The Ariel Performance Analysis System is a passive marker video analysis system that can provide both kinematic and kinetic analysis of a motion sequence. The current study is limited to kinematic functions. The system can analyze multiple views of a dynamic model delineated with up to 30 markers. The manufacturer reports an error estimate of 1% for linear spatial measurements and approximately 10% for measurements of acceleration.

Software for digitizing images and extracting values for various physical variables from these images is provided with the instrument. Ariel version 6.5 software was used in the analysis of data in this study.

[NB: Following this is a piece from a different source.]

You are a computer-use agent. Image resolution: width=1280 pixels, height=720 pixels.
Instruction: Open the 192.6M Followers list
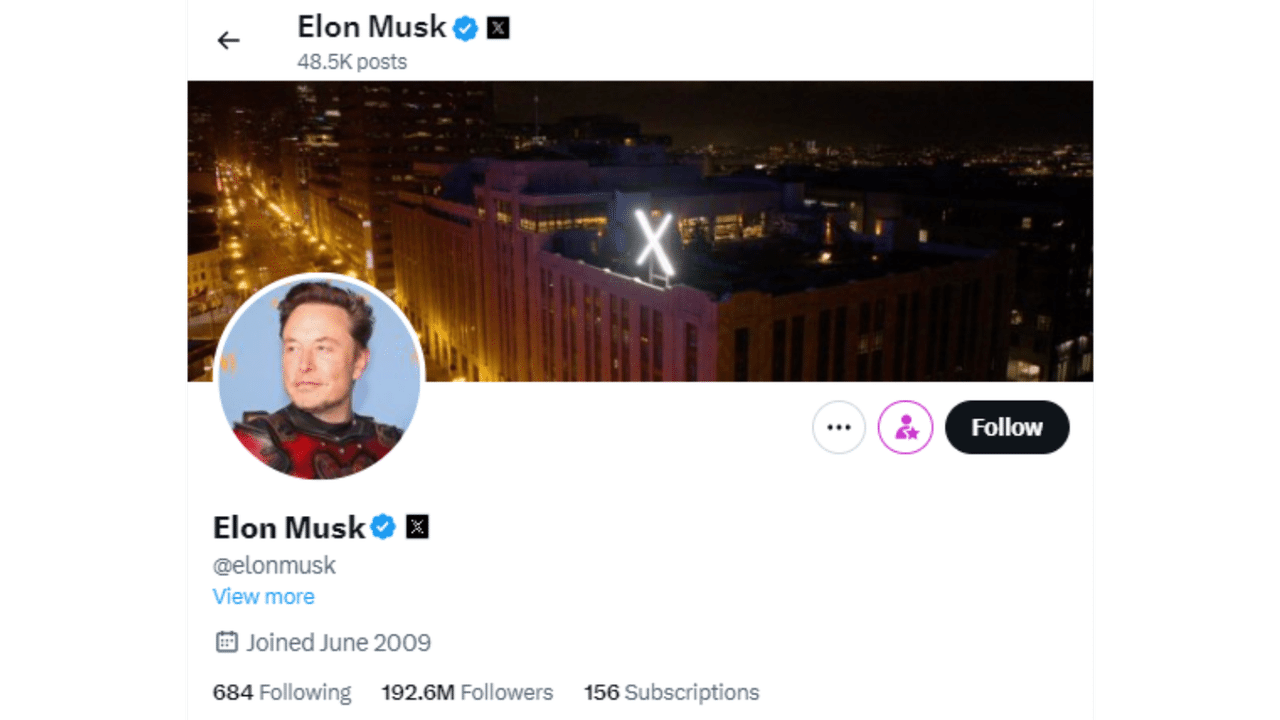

Additional hardware included a 386 AST IBM compatible computer, two video monitors, an editor quality Panasonic VCR (model AG 6300), and two video camcorders (Panasonic model PV 700). For portions of this study, the video cameras were fitted with wide-angle conversion lenses (Panasonic model PV-LW49 X's 0.7).

There were five general steps in the three-dimensional (3D) data collection and analysis process. A video record of the event of interest was recorded. The video records from one or multiple views of a specific motion sequence were grabbed from the video record and they were converted into computerized video images. Marker or joint positions were digitized into Cartesian spatial coordinates. Views from two or more cameras could then be mapped onto a 3D coordinate system by the computer using an internal direct linear transformation algorithm. The system software offers a choice of smoothing algorithms for reducing digitizing error. Once the data were grabbed, digitized, transformed, and smoothed, they were ready for final analysis and interpretation.

Reference standards included a meter stick partially covered with black paper to reduce light reflection, and a plastic 25cm 360 deg universal goniometer with 1 deg increments firmly attached to a black wooden stand (fig 1). Two spherical markers 1cm in diameter (wooden craft furniture buttons) covered with reflective tape were firmly attached 50cm apart on the meter stick. Three similar markers were attached to the goniometer at the axis and near the ends of each arm.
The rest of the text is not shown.